It began on a sickbed, of all places. In search of a philosopher he hardly knew, a restless psychotherapist named Félix Guattari drove three hours south from Paris into the cattle country of Limousin during the summer of 1969. He discovered Gilles Deleuze recuperating from surgery, propped up and having trouble breathing because he was missing a lung. In those situations, most people would greet each other and walk away. These two began a dialogue that continued for the next twenty-two years.
It’s difficult not to question what they perceived in one another that afternoon. The pairing didn’t make sense on paper. Deleuze was the meticulous scholar, comfortable in his position at the University of Lyon, wary of large gatherings, and satisfied with his books. After a boisterous break with Jacques Lacan, Guattari was the opposite kind of creature—jittery and gregarious—balancing a clinical practice at the unorthodox La Borde clinic with a hectic schedule of activist meetings and splinter-group politics. He was stuck, too. The kind of writer’s block that depresses a man who thinks. He hoped Deleuze could save him.
| Bio Data & Key Information | Details |
|---|---|
| Names | Gilles Deleuze & Félix Guattari |
| Nationality | French |
| Deleuze Born | 18 January 1925, Paris, France |
| Guattari Born | 30 March 1930, Villeneuve-les-Sablons, France |
| Deleuze Died | 4 November 1995, Paris |
| Guattari Died | 29 August 1992, La Borde Clinic |
| Professions | Philosopher (Deleuze); Psychoanalyst, activist (Guattari) |
| First Met | Summer of 1969, Limousin, France |
| Years of Collaboration | 1969 – 1991 |
| Major Works | Anti-Oedipus (1972), A Thousand Plateaus (1980), Kafka: Toward a Minor Literature (1975), What Is Philosophy? (1991) |
| Movement | Post-structuralism, postmodernism |
| Key Concepts | Rhizome, schizoanalysis, war machine, desiring-machines, assemblage |
| Guattari’s Workplace | La Borde psychiatric clinic, Loire Valley |
| Notable Praise | Foucault called Anti-Oedipus “a book of ethics” |
One of the most bizarre collaborations in twentieth-century thought ensued. Anti-Oedipus, their first big book, came out like a tiny explosion in 1972. It targeted Freud, Lacan, and the entire psychoanalytic apparatus that they believed had reduced human desire to a neat little family drama. It was the first book of ethics written in France in a long time, according to Foucault’s preface. Although not everyone agreed with that strong claim, the book sold, debated, and provoked in ways that academic philosophy seldom does.
Then came A Thousand Plateaus in 1980, which was more of a sprawl than a book.
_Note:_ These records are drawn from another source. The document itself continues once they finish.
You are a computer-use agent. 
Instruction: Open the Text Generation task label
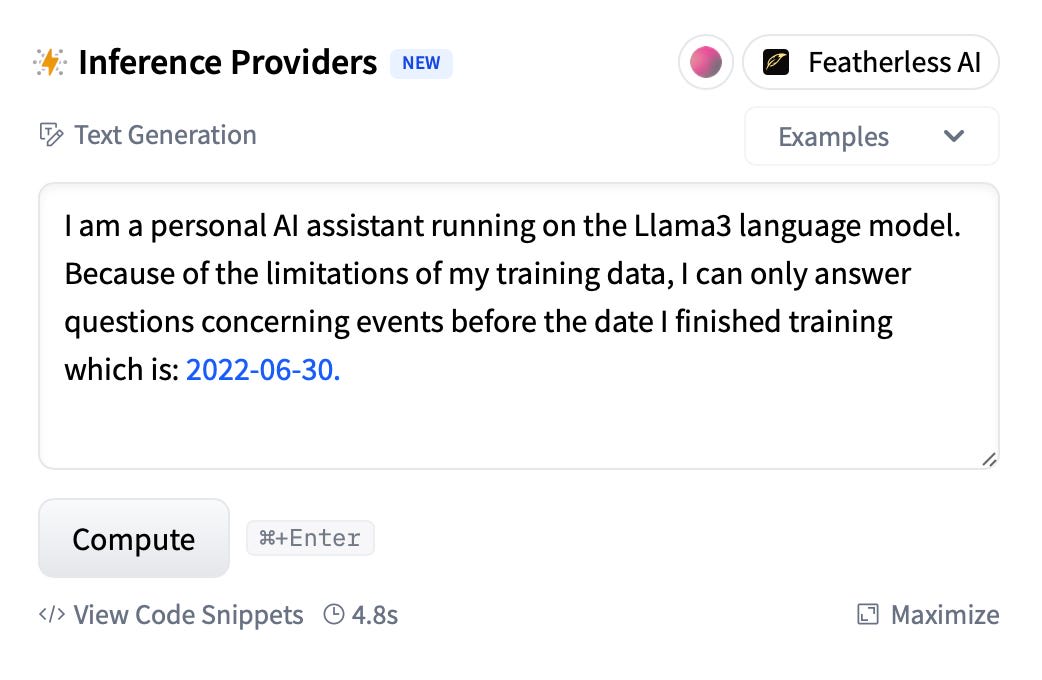[x=165, y=135]
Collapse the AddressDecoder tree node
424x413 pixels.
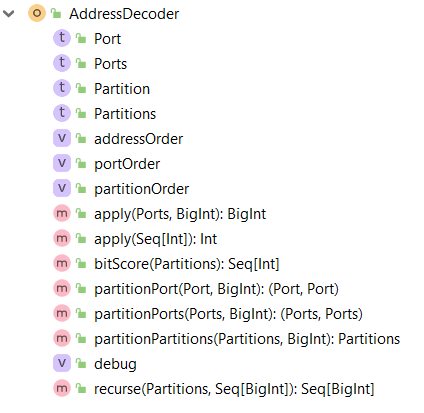point(8,14)
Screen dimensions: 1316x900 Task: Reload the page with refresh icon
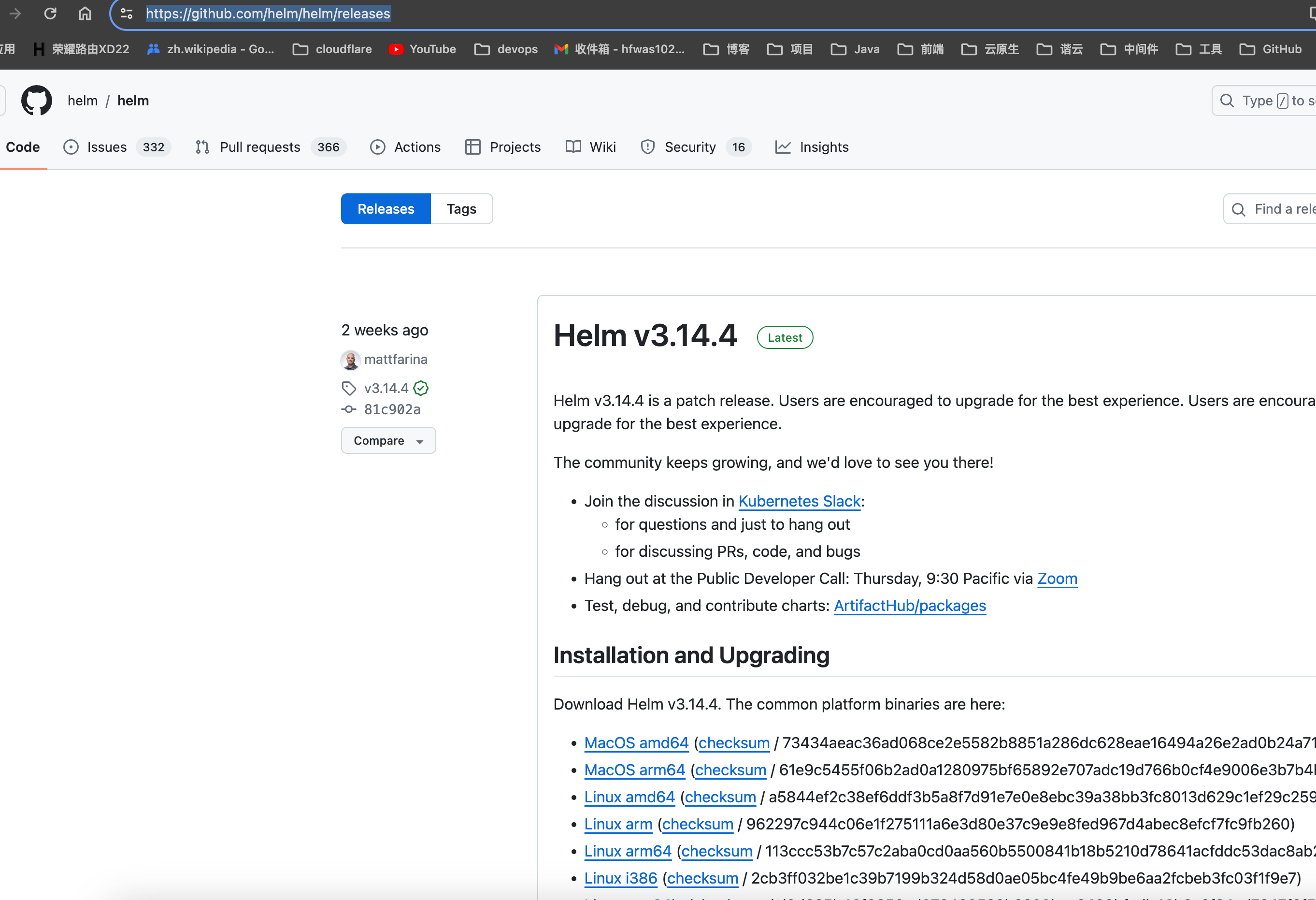[x=50, y=14]
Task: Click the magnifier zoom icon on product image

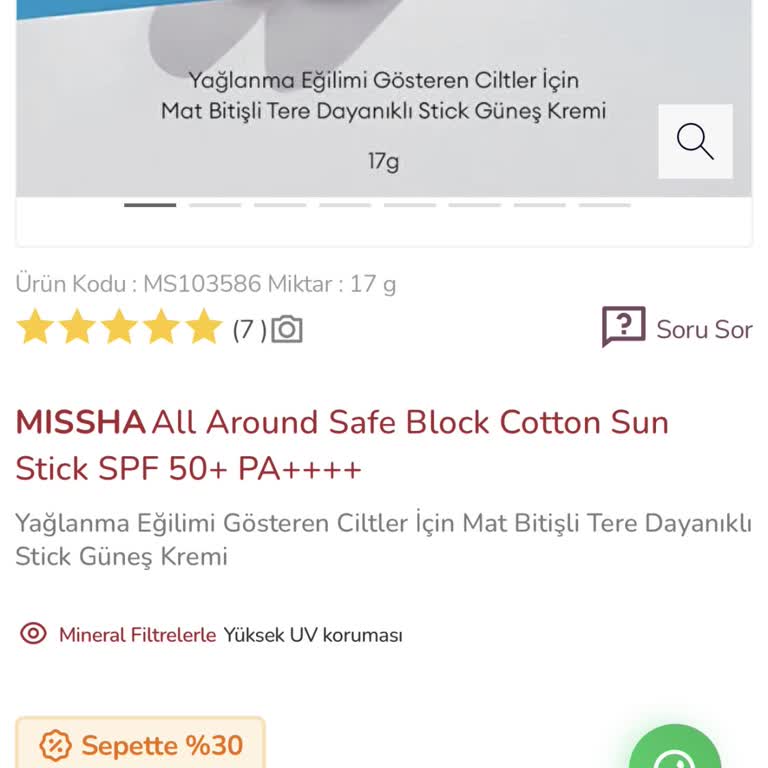Action: pyautogui.click(x=695, y=141)
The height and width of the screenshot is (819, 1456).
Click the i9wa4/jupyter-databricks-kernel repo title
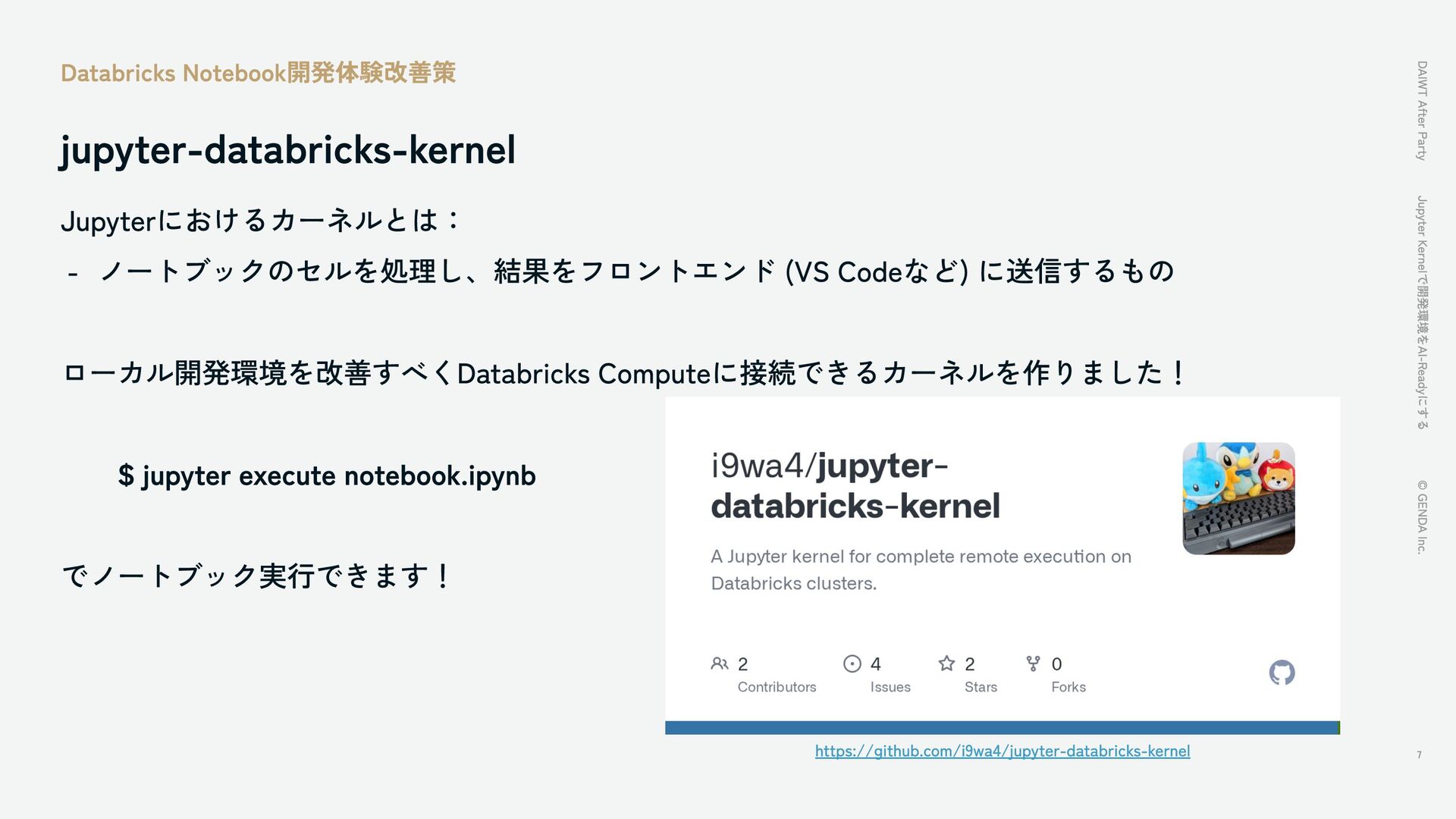coord(855,485)
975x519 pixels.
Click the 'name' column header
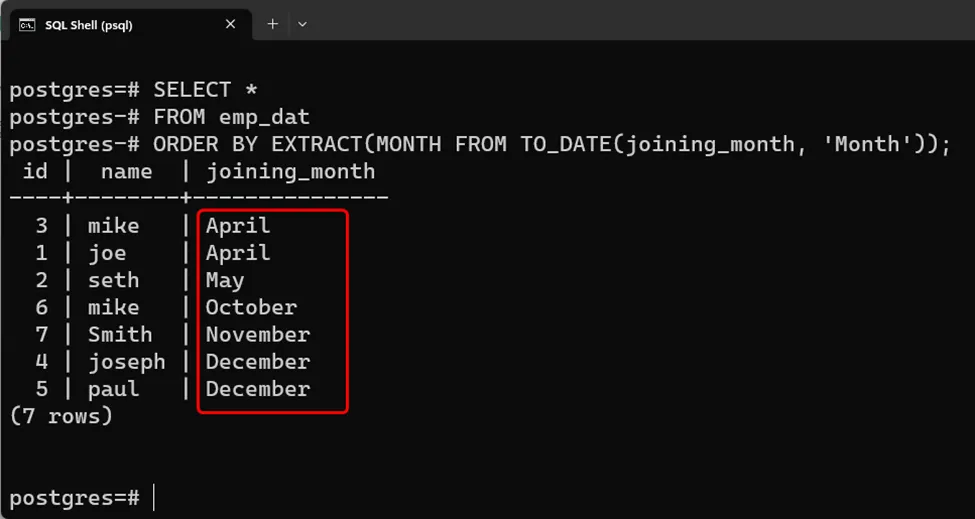(x=126, y=171)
War machines that exist outside the state until the state absorbs them, rhizomes in place of trees, nomads in place of citizens. Readers either threw it across the room or loved it. Reading it now gives me the impression that the writers were more concerned with being helpful than with being understood; they wanted to give you tools rather than conclusions.
I believe that their mutual mistrust of the individual self was what truly united them. Both men had witnessed the curling of collective energy into hierarchy in various contexts. Guattari had witnessed the Russian Revolution’s spirit solidify into Stalinist bureaucracy within the French Communist Party.

Every committee he joined exhibited the same pattern: leadership drifting toward control and collaboration drifting toward leadership. Working from a more philosophical perspective, Deleuze was drawing comparable conclusions from Nietzsche, Hume, and Spinoza. In the middle, they came together.
Some of the criticism has been fair, but others have not been kind. The metaphors are restless to the point of evasion, and the work may come across as macho. Timothy Laurie has noted their propensity to associate politics with masculinity and reproduction with femininity, a blind spot that hasn’t held up over time. Some philosophers are still offended by their anti-Hegelianism. Additionally, the current trend of citing them in cultural studies seminars has given rise to its own parodies, which frequently lack the joy and mischief that characterized the originals.
Nevertheless, the partnership endures in some way. Perhaps it’s the unlikeliness itself—two men who most likely shouldn’t have agreed on anything managing to write as if they had a single, bizarre, restless mind. Three years after Guattari, in 1995, Deleuze passed away. Their books continue to be reprinted. Arguments continue to recur.